Item-finding rows
____________

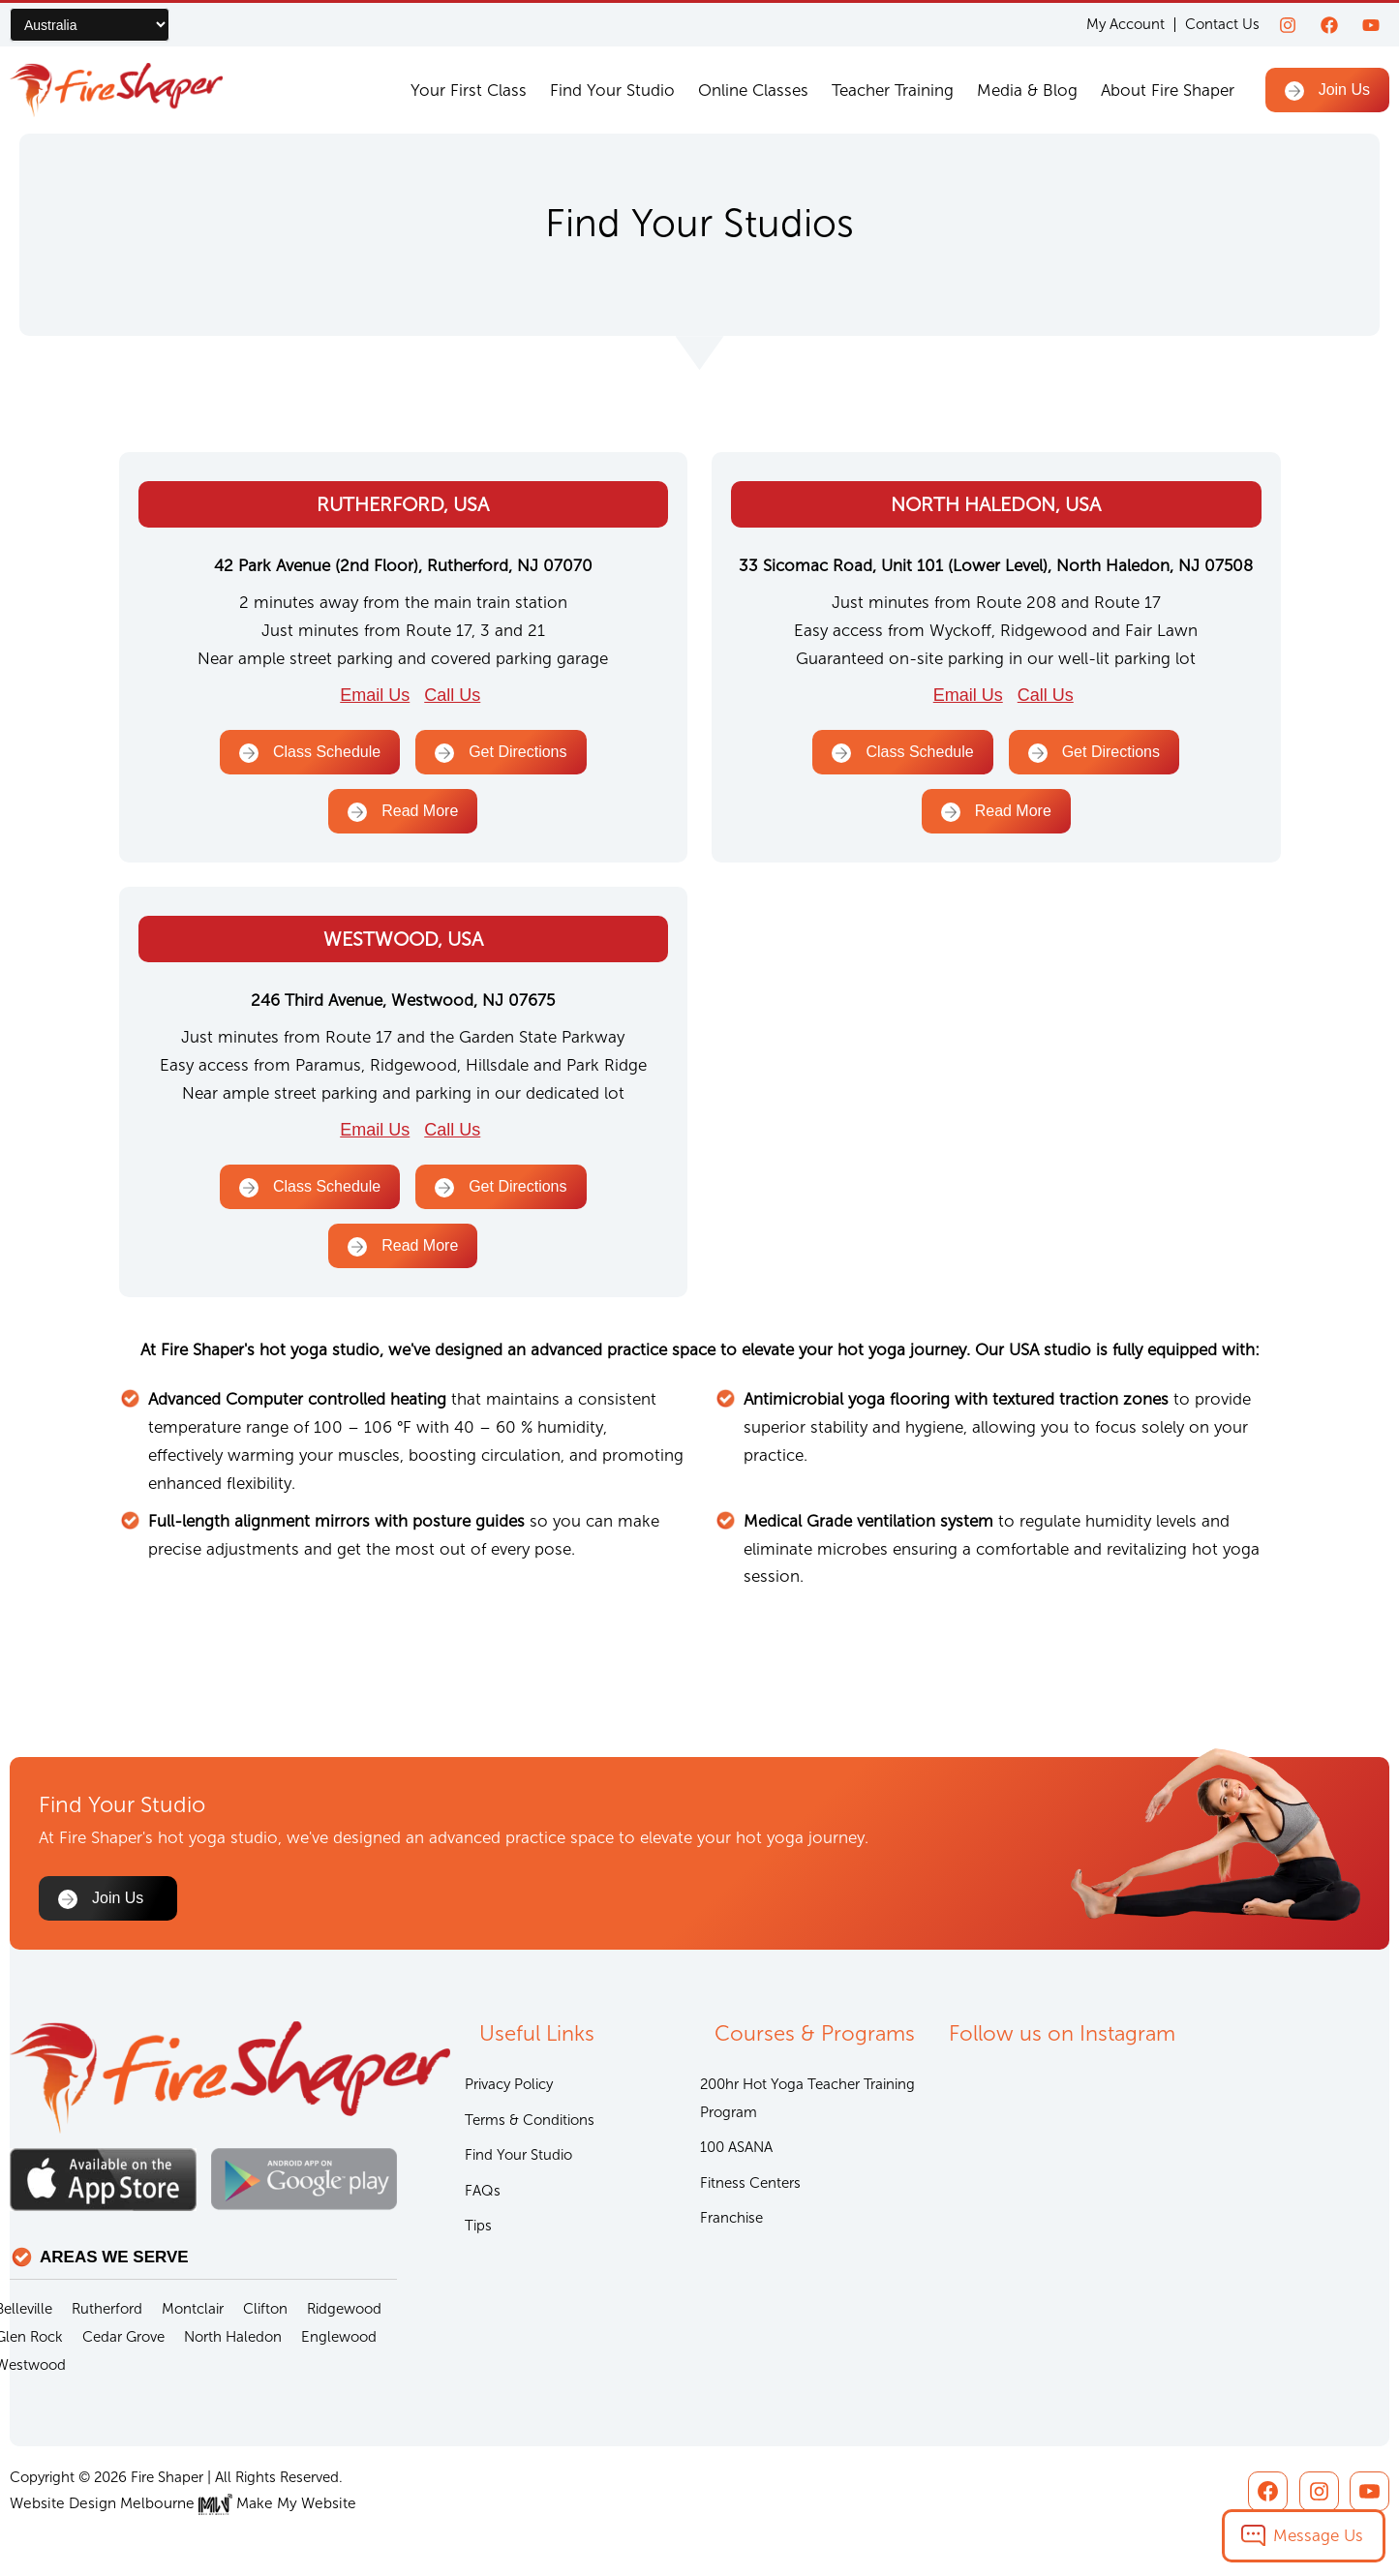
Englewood (339, 2338)
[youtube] (1371, 25)
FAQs (483, 2192)
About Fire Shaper (1167, 90)
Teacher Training (893, 90)
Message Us (1318, 2535)
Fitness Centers (750, 2185)
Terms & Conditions (529, 2121)
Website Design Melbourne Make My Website (177, 2503)
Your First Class (469, 90)
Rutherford (107, 2309)
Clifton (265, 2309)
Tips (478, 2228)
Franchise (731, 2220)
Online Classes (753, 90)
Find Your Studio (612, 90)
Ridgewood (344, 2309)
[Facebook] (1329, 25)
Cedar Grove (123, 2338)
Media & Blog (1027, 90)
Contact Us (1222, 24)
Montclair (193, 2309)
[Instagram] (1287, 25)
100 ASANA (736, 2149)
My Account (1125, 24)
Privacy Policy (509, 2085)
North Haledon (233, 2338)
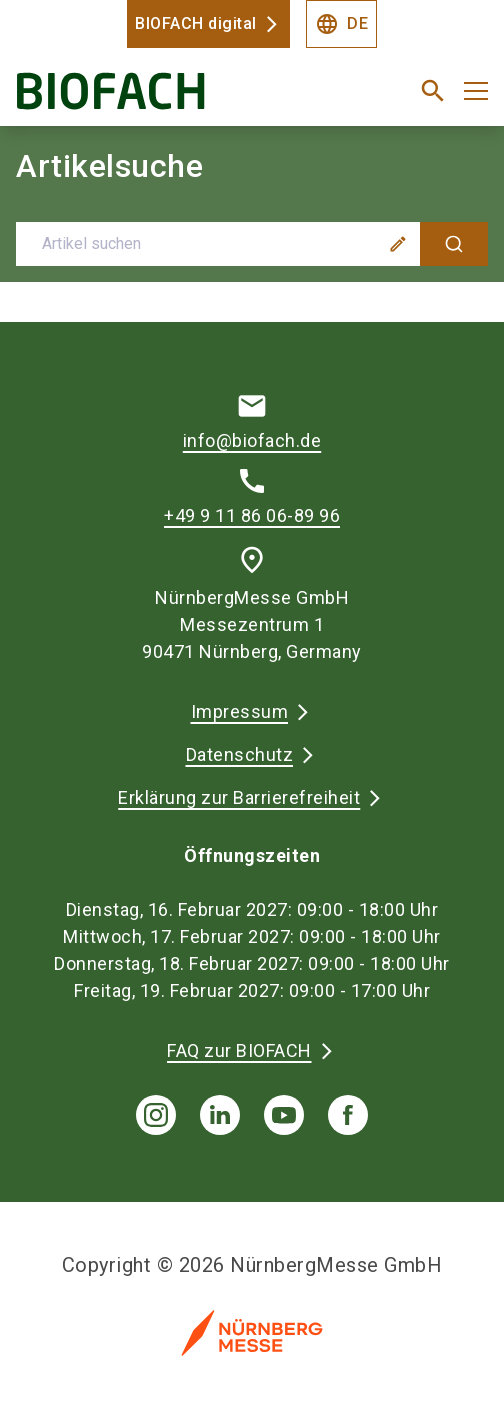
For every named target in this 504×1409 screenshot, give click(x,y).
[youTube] (284, 1115)
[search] (433, 91)
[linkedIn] (220, 1115)
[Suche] (454, 244)
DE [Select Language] (341, 24)
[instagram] (156, 1115)
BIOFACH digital (196, 23)
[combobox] (252, 244)
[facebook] (348, 1115)
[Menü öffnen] (476, 91)
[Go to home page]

____________

__Task directions__: Rewrite the rows starting at the first one and ending at the row containing "[Facebook] (1329, 25)", replacing "Studio" with "Location" and leaving everything else unchanged. Omit the pictures from your answer.

__Complete response__:
Englewood (339, 2338)
[youtube] (1371, 25)
FAQs (483, 2192)
About Fire Shaper (1167, 90)
Teacher Training (893, 90)
Message Us (1318, 2535)
Fitness Centers (750, 2185)
Terms & Conditions (529, 2121)
Website Design Melbourne Make My Website (177, 2503)
Your First Class (469, 90)
Rutherford (107, 2309)
Clifton (265, 2309)
Tips (478, 2228)
Franchise (731, 2220)
Online Classes (753, 90)
Find Your Location (612, 90)
Ridgewood (344, 2309)
[Facebook] (1329, 25)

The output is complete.